[RAW DATA Boundary: Start]
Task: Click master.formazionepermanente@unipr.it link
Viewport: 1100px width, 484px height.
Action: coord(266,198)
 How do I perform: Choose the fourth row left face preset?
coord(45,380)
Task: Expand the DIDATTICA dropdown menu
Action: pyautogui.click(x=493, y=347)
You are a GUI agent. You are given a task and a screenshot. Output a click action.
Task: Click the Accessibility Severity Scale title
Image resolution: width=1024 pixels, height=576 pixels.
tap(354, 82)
[RAW DATA Boundary: End]
[RAW DATA Boundary: Start]
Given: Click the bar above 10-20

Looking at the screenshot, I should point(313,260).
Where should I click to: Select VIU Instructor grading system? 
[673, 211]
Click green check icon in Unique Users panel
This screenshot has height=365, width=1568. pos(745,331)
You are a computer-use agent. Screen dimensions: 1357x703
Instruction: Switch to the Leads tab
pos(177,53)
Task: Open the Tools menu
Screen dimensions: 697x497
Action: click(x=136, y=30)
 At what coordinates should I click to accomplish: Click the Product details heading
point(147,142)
[RAW DATA Boundary: End]
[RAW DATA Boundary: Start]
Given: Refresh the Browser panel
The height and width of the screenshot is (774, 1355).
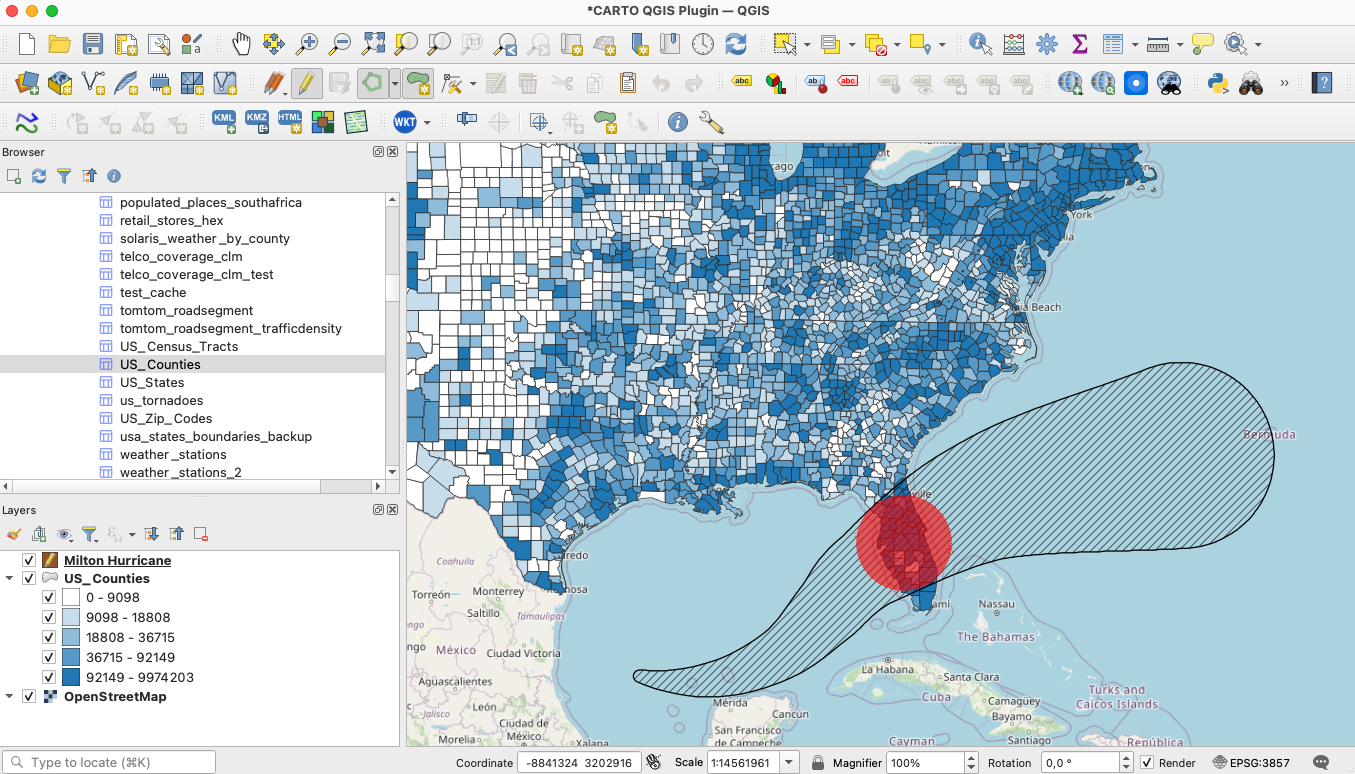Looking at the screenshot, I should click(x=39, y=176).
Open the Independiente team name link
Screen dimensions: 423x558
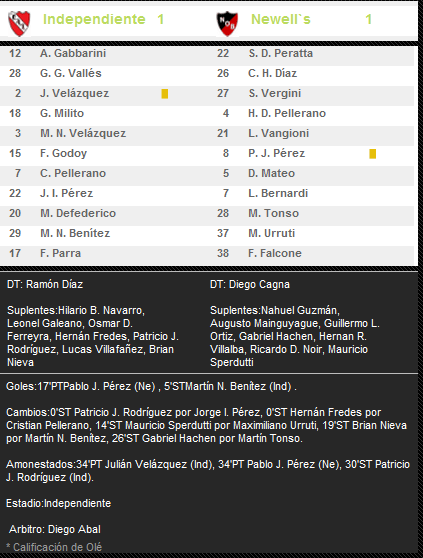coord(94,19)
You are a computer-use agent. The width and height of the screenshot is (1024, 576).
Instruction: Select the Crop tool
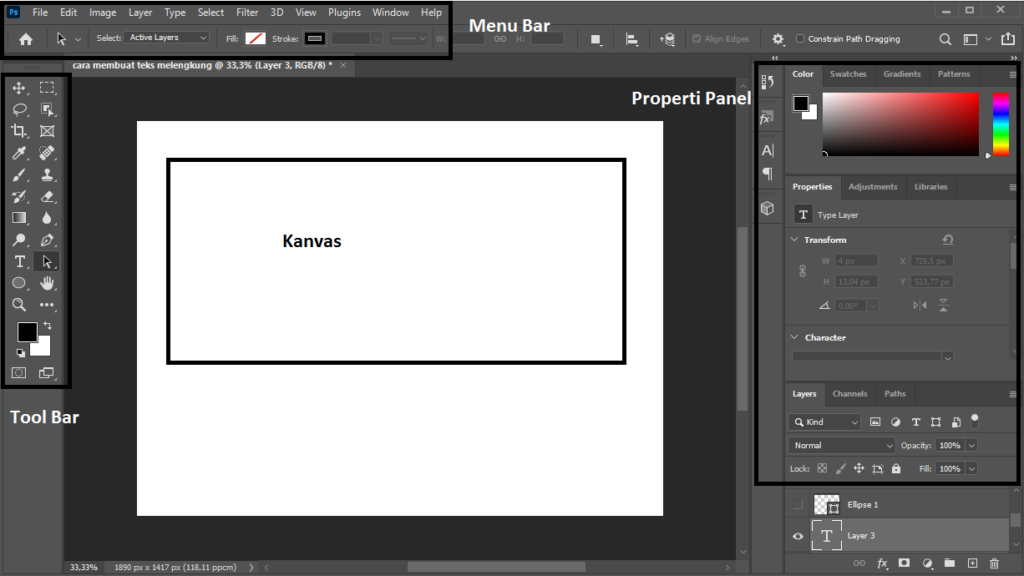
[RAW DATA Boundary: End]
▸ **PROBLEM DESCRIPTION**
The answer is the lines of the material above, from the one containing "The height and" down to the one containing "Instruction: Select the Crop tool", given exactly and without images.

▸ **TASK RESPONSE**
The height and width of the screenshot is (774, 1355).
Looking at the screenshot, I should click(x=39, y=176).
Open the Independiente team name link
Screen dimensions: 423x558
coord(94,19)
You are a computer-use agent. The width and height of the screenshot is (1024, 576).
Instruction: Select the Crop tool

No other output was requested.